Open PHACTS
- Formation: 2011
- Type: Public–private partnership
- Purpose: Semantic interoperability for drug discovery through Open innovation
- Members: 27 member organisations
- Key people: Antony John Williams; Carole Goble; Barend Mons; Gerhard Ecker;
- Website: www.openphacts.org; github.com/openphacts;

= OpenPHACTS =

Drug discovery organization

Open PHACTS (Open Pharmacological Concept Triple Store) was a European initiative public–private partnership between academia, publishers, enterprises, pharmaceutical companies and other organisations working to enable better, cheaper and faster drug discovery.
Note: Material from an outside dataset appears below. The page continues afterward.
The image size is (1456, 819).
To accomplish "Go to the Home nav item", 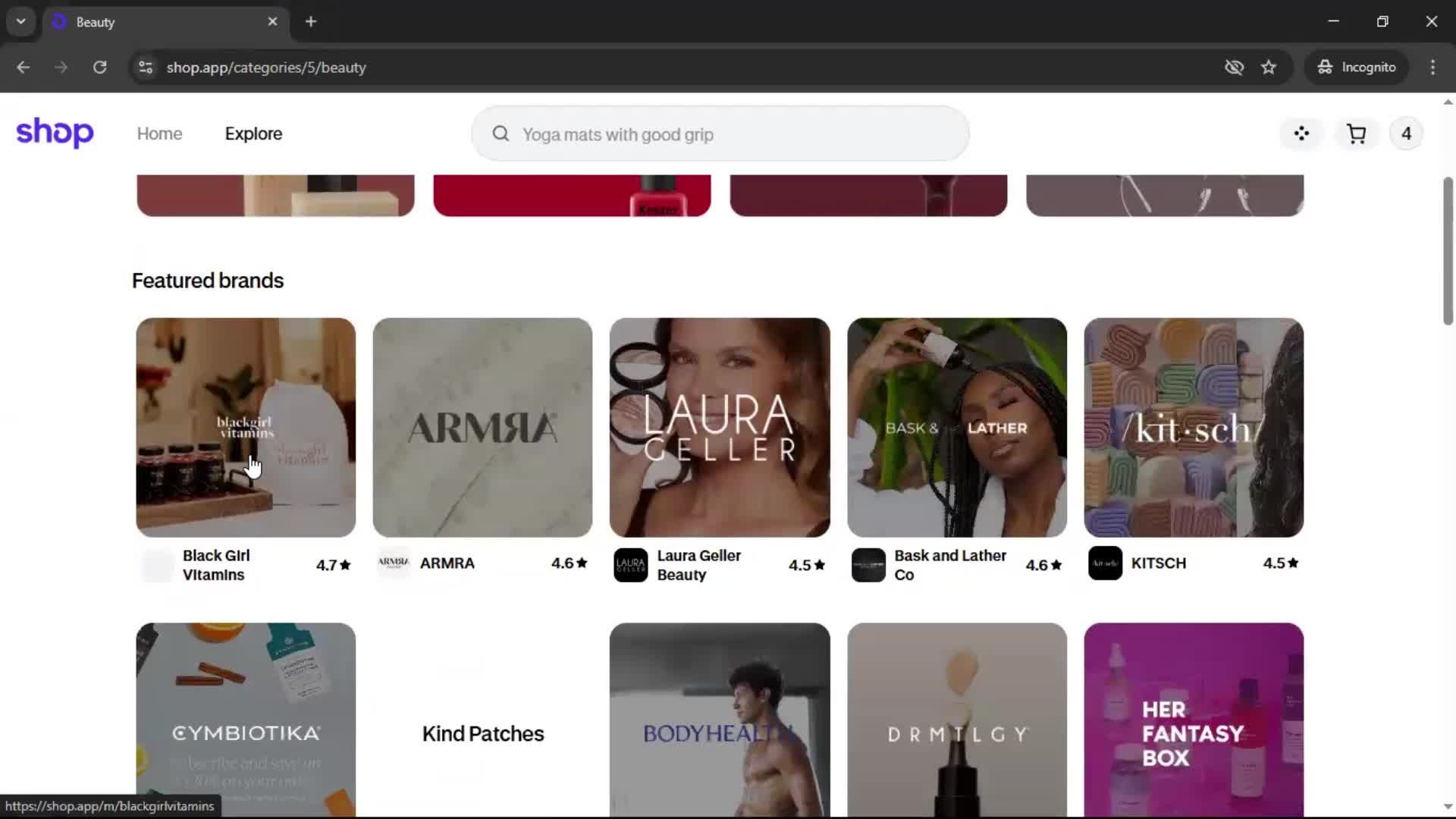I will [x=159, y=133].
It has been funded by the Innovative Medicines Initiative, selected as part of three projects to "design methods for common standards and sharing of data for more efficient drug development and patient treatment in the future".

==Partnerships==
A total of 27 partners were involved including:
- Academia: Maastricht University, University of Santiago de Compostela, University of Vienna, University of Manchester, University of Bonn, Swiss Institute of Bioinformatics, European Bioinformatics Institute, Vrije Universiteit of Amsterdam, Technical University of Denmark, University of Hamburg
- Pharmaceutical companies: Pfizer, Merck KGaA, Eli Lilly and Company, Novartis, GlaxoSmithKline, AstraZeneca
- Other companies: ChemSpider, Biovia, Eagle Genomics, Entagen
- Publishers: Royal Society of Chemistry, Thomson Reuters

==Drug discovery==
The Open Pharmacological Space created by the consortium intended to support open innovation and in-house non-public drug discovery research by removing bottlenecks in drug development. Resources from the project are publicly available on GitHub.

To reduce the barriers to drug discovery in industry, academia and for small businesses, the Open PHACTS consortium built the Open PHACTS Discovery Platform. This platform was freely available, integrating pharmacological data from a variety of information resources and providing tools and services to question this integrated data to support pharmacological research.